(Extracted records)
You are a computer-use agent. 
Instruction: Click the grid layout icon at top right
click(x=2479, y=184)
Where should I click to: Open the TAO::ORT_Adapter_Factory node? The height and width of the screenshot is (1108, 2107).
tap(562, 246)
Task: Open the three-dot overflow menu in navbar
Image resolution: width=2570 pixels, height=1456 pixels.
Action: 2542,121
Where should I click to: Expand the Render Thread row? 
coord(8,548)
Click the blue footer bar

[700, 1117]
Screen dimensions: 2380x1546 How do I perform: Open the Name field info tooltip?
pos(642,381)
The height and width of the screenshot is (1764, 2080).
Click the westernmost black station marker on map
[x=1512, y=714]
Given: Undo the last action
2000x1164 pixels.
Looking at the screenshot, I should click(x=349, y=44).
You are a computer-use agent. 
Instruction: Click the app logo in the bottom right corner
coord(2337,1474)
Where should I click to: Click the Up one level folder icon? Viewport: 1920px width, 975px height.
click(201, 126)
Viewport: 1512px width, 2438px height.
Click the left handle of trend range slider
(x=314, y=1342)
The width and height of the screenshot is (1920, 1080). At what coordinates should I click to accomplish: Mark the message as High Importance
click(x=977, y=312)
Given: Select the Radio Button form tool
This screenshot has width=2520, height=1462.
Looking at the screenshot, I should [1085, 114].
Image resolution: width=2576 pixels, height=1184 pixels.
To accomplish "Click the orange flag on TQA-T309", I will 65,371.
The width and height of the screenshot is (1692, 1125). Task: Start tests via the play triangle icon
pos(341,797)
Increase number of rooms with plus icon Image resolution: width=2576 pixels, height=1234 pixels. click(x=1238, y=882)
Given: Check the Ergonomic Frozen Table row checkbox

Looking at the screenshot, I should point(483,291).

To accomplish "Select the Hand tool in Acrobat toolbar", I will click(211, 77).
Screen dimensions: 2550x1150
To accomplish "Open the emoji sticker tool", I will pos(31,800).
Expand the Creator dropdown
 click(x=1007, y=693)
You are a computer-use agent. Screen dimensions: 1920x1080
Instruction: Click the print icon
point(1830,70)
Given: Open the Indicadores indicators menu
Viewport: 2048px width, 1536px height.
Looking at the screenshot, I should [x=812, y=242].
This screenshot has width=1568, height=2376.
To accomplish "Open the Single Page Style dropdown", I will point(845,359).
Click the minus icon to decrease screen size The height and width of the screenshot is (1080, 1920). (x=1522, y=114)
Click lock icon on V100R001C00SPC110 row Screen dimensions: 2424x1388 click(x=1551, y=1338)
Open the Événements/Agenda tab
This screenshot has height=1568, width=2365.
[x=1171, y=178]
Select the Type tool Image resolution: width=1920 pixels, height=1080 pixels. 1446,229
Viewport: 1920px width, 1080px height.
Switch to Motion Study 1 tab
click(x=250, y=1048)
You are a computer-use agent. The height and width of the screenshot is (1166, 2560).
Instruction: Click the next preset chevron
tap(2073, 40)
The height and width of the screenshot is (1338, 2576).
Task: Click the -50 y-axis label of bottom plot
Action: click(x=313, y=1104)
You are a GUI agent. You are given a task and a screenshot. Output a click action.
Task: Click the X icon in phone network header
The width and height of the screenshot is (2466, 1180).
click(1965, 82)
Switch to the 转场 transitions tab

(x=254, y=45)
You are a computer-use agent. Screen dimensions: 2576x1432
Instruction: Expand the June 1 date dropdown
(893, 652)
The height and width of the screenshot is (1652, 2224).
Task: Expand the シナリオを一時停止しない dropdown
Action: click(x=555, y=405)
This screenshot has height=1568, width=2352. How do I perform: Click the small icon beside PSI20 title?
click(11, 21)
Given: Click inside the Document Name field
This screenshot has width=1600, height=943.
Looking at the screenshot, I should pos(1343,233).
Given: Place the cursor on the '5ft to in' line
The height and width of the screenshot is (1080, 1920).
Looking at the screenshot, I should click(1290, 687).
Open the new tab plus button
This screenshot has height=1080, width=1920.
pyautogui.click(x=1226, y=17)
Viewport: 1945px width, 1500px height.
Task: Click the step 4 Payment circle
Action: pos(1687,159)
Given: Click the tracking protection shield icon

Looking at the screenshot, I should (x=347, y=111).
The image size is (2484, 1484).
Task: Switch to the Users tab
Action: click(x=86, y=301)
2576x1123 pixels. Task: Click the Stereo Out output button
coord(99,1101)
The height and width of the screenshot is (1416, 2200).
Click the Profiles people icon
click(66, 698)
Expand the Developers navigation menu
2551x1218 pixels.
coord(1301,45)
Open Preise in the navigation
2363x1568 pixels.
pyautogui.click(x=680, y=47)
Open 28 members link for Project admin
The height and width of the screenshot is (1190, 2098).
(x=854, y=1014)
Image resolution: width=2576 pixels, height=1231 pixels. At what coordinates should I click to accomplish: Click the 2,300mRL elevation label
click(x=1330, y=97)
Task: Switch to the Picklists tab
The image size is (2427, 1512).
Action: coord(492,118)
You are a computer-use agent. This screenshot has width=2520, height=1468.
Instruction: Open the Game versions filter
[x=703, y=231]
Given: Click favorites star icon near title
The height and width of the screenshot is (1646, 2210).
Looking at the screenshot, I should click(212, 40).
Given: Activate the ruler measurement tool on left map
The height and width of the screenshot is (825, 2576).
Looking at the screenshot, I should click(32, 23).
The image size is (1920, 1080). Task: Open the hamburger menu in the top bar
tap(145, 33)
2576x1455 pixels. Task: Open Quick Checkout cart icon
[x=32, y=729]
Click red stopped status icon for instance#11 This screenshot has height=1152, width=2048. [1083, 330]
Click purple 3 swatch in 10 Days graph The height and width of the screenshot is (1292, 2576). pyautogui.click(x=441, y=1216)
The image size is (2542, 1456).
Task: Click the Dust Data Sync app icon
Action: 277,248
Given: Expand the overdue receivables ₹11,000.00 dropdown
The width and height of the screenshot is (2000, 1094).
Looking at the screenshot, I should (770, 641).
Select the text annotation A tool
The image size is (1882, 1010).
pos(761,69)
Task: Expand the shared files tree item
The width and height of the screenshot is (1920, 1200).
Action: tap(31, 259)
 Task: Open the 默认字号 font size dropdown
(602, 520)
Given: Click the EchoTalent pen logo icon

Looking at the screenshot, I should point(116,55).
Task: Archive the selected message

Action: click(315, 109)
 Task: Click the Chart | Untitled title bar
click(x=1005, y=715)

» **REQUIREMENT**
The number of lines in the data that contain the word "computer" is all that should be stated.

» **PROBLEM SOLUTION**
6